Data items
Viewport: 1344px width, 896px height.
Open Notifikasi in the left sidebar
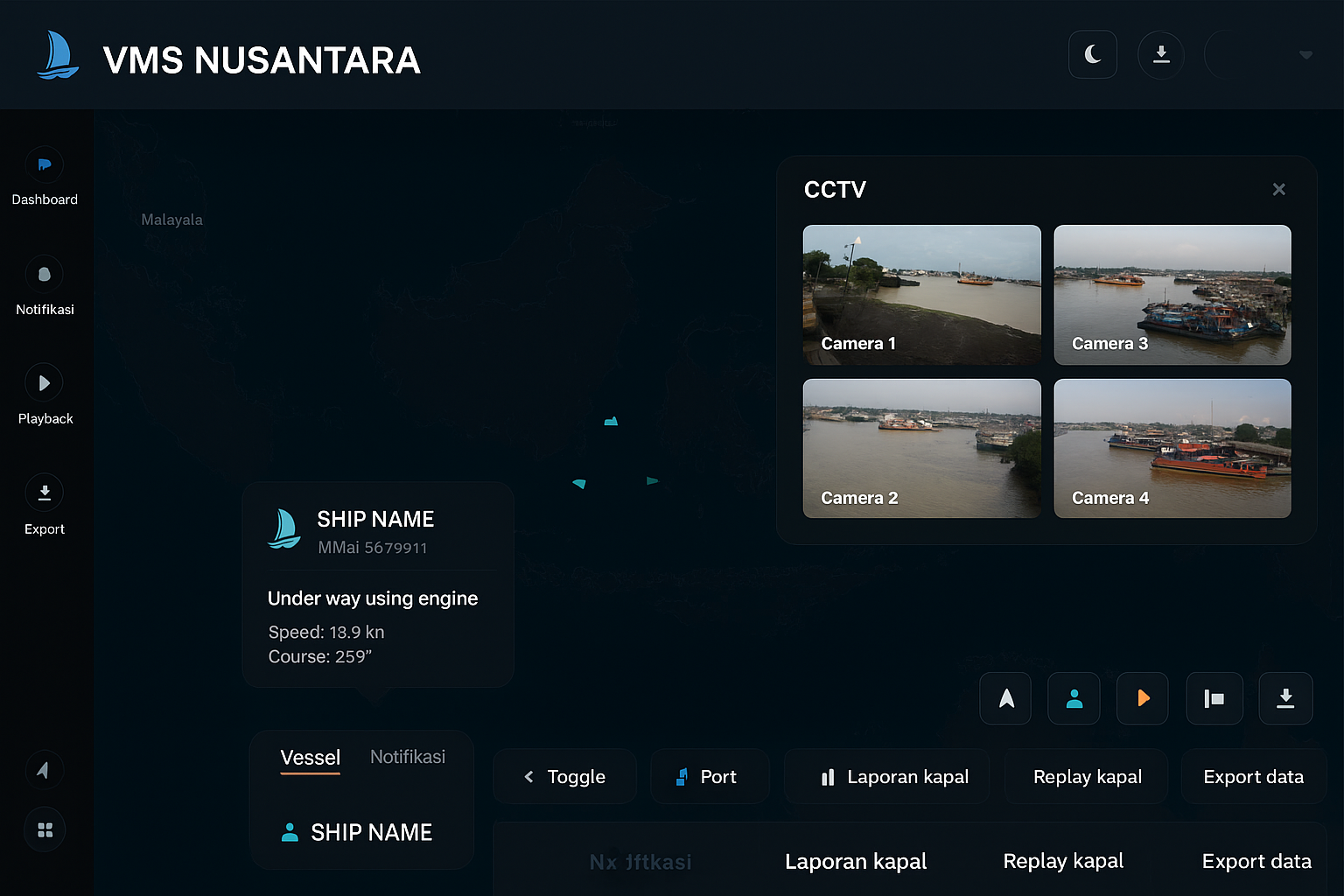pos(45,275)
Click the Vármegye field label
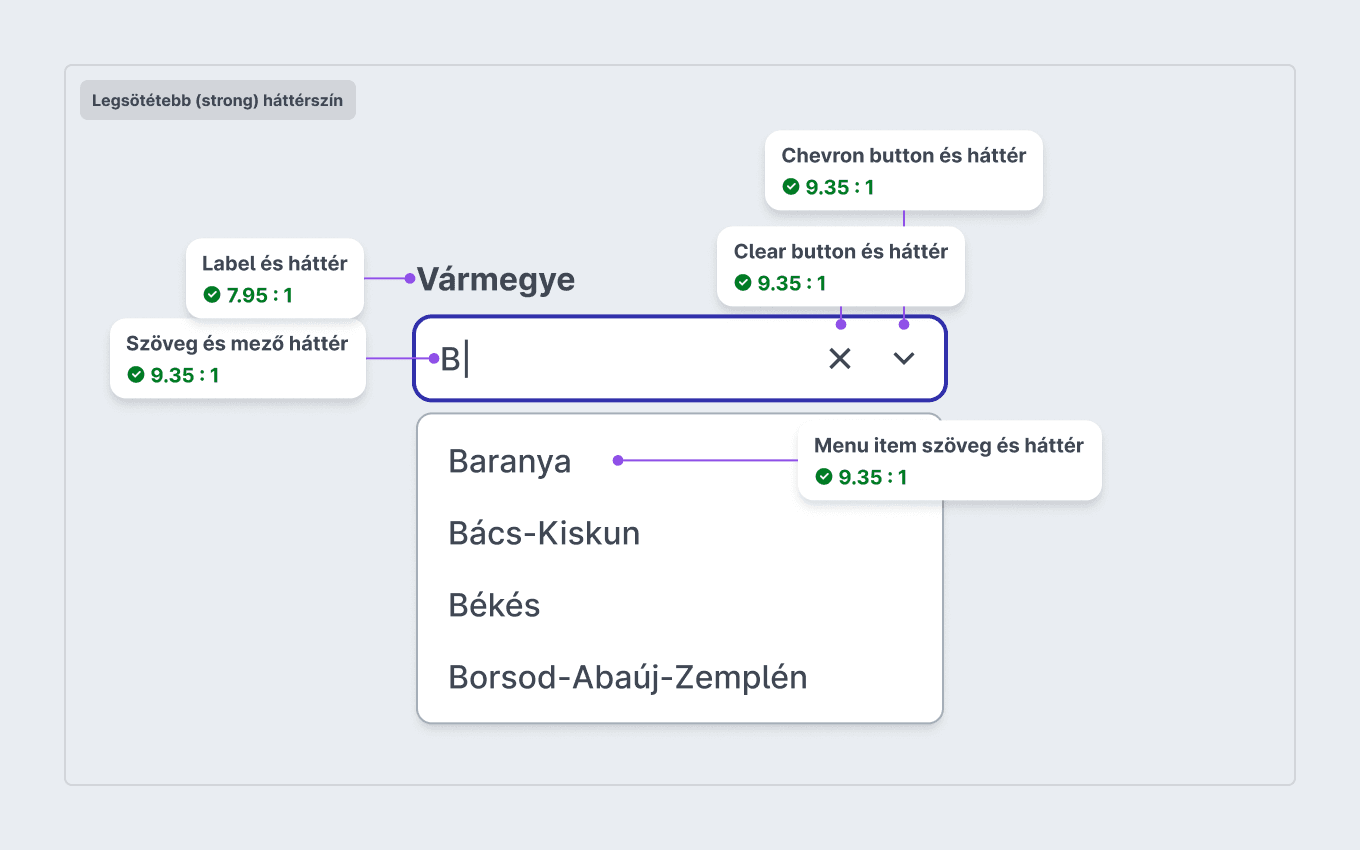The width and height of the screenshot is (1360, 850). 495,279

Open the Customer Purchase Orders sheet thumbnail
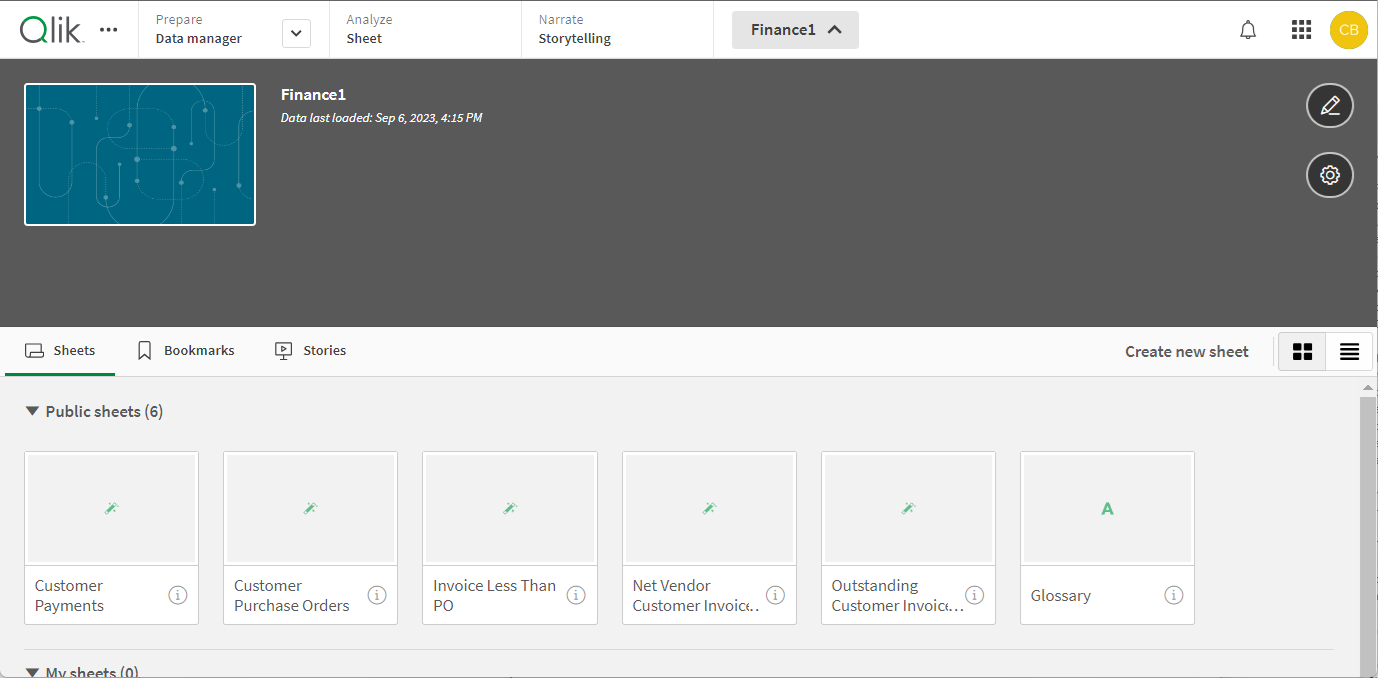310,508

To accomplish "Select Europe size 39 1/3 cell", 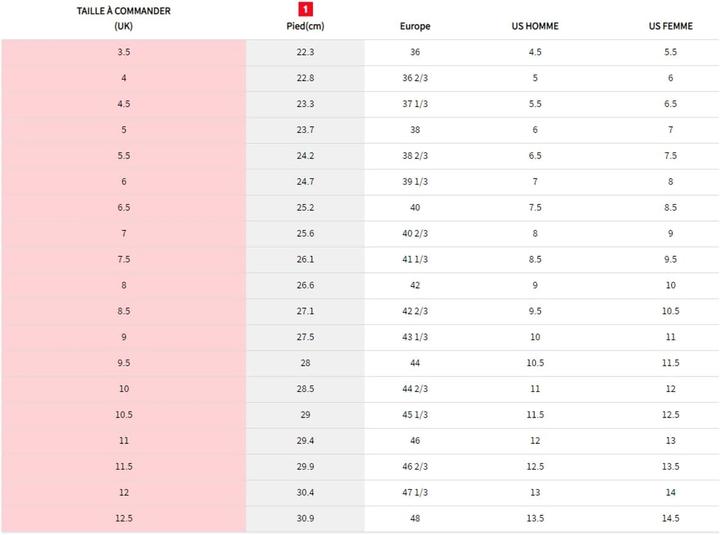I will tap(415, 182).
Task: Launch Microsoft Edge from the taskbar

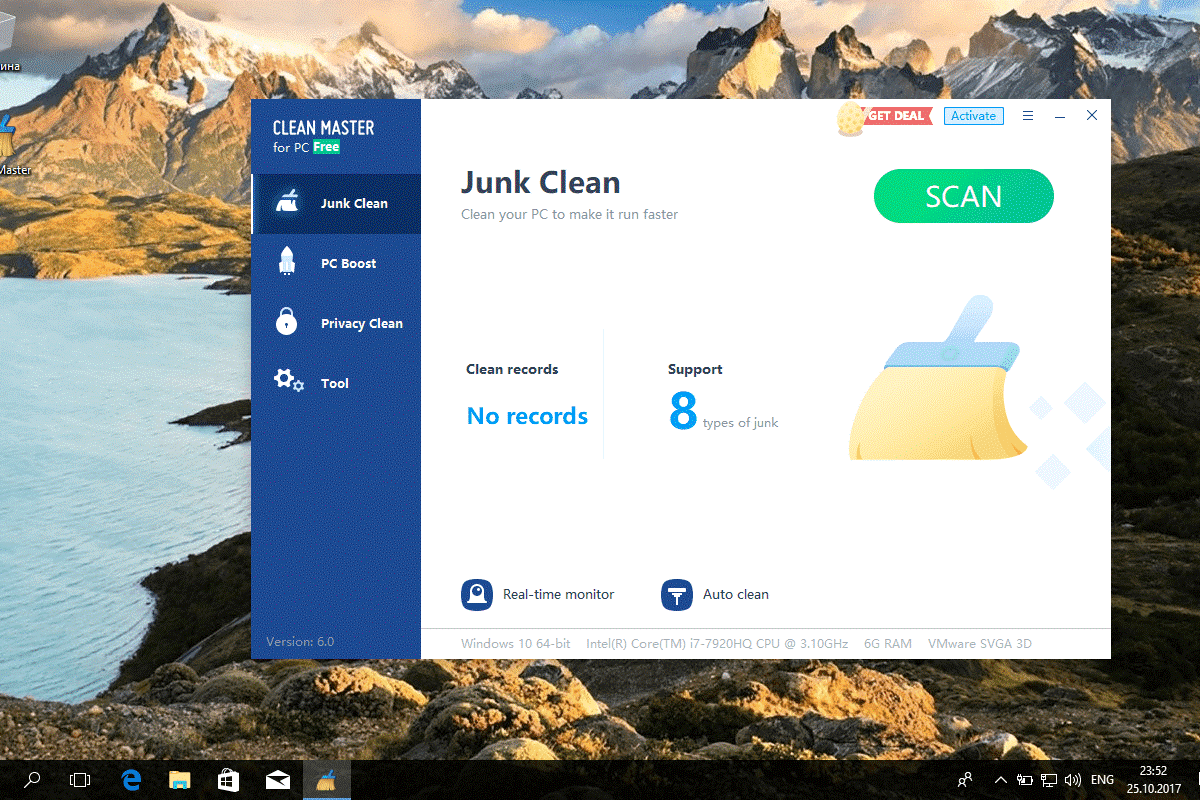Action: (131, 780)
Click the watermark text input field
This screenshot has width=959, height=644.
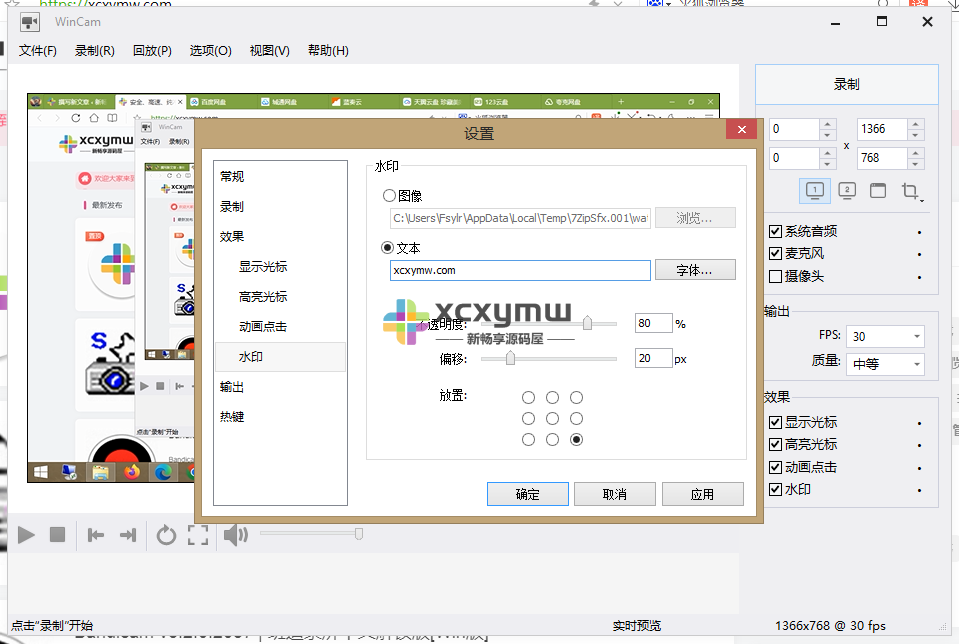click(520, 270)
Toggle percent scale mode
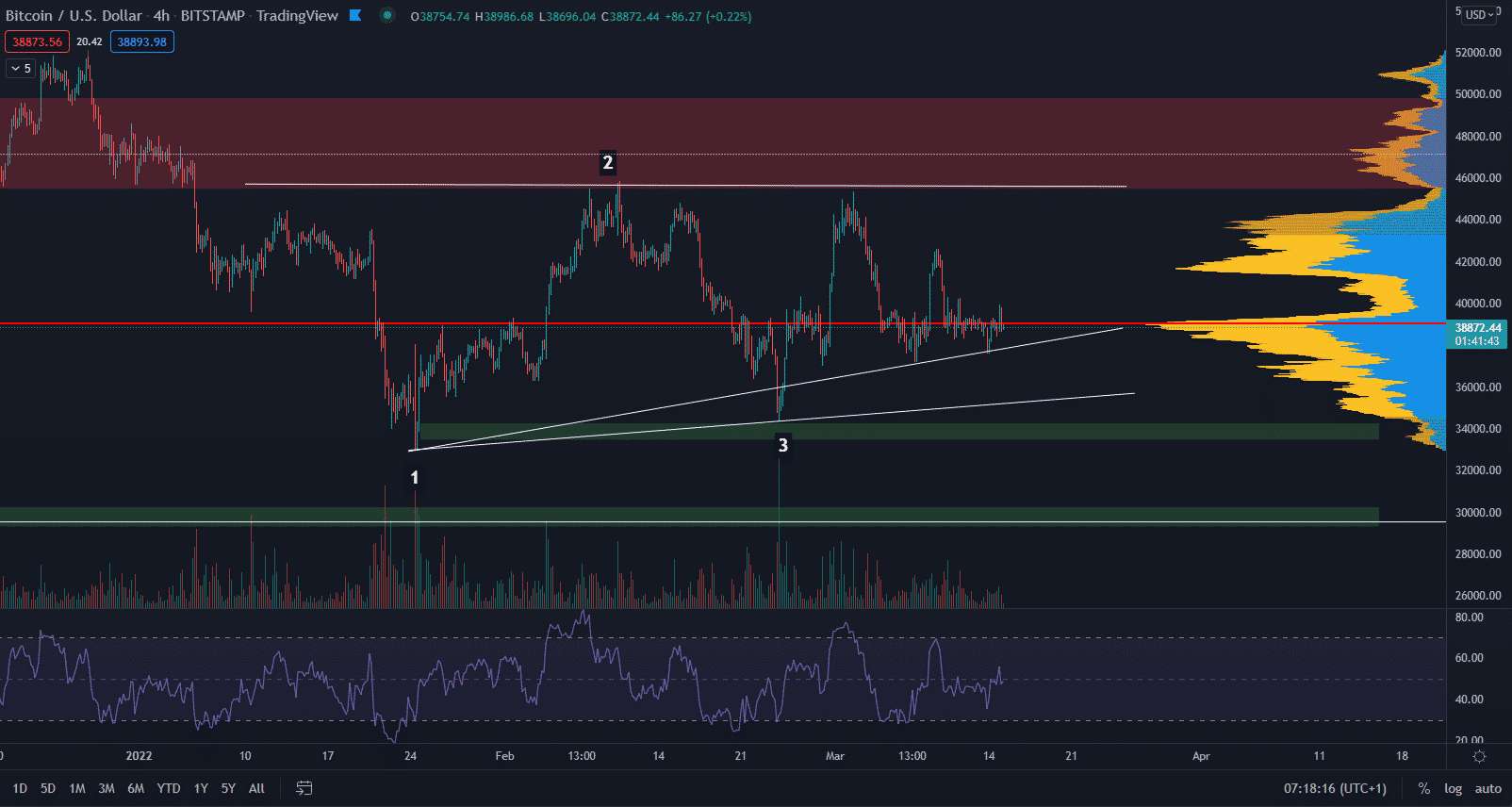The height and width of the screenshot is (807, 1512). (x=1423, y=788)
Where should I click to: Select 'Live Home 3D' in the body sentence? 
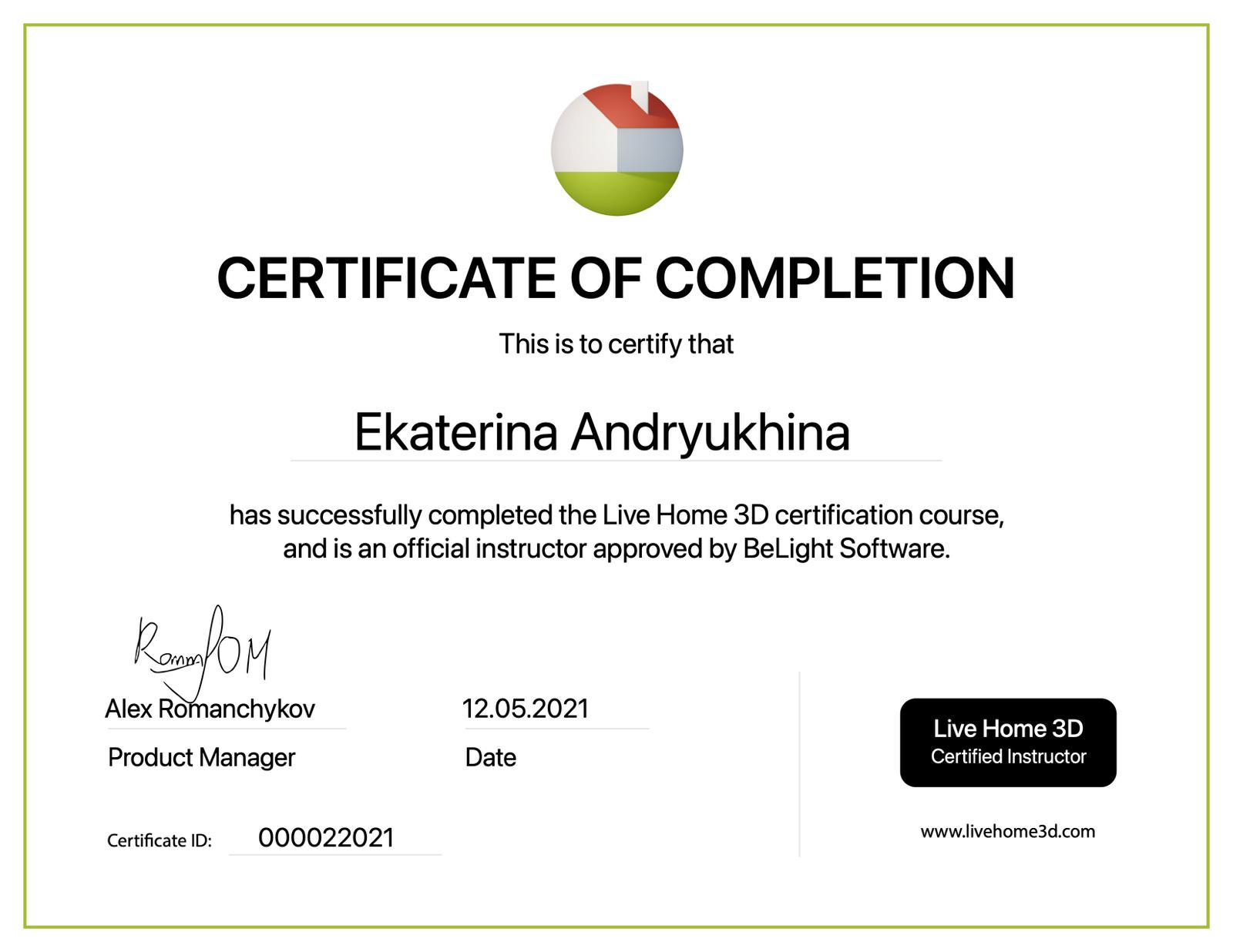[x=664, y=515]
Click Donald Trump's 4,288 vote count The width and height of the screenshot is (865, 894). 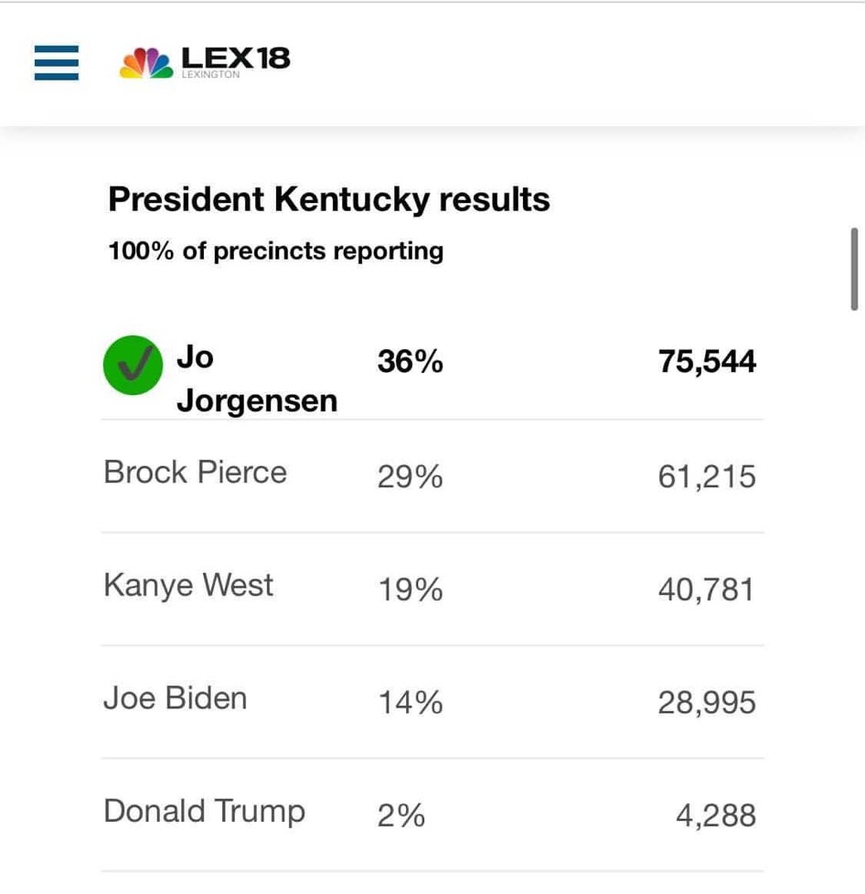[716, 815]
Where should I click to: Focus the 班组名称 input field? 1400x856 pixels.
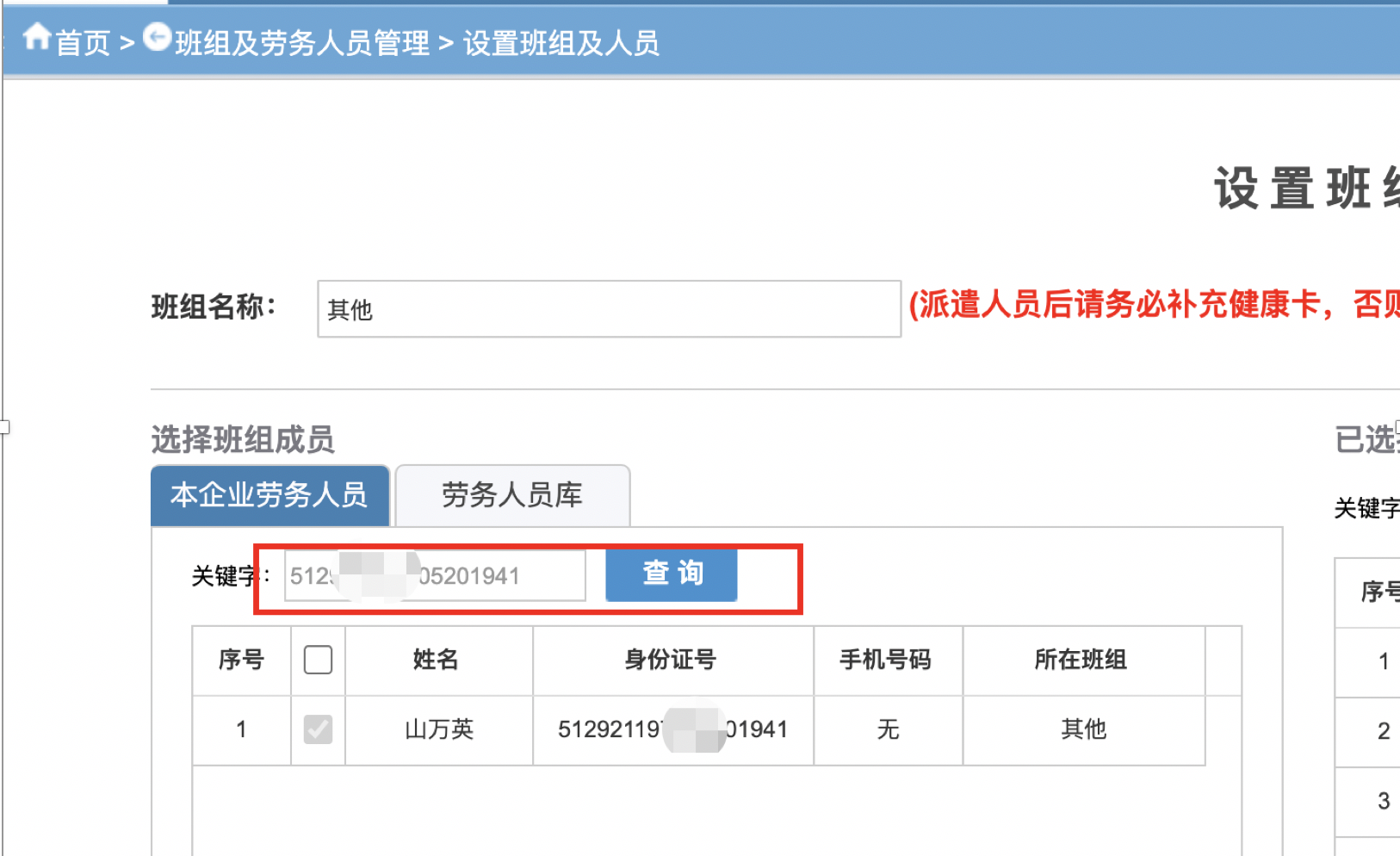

What you should do – The lines you return should be those above that contain the word "input", every one of them.

The answer –
Click the watermark text input field
Where should I click to: Focus the 班组名称 input field? 1400x856 pixels.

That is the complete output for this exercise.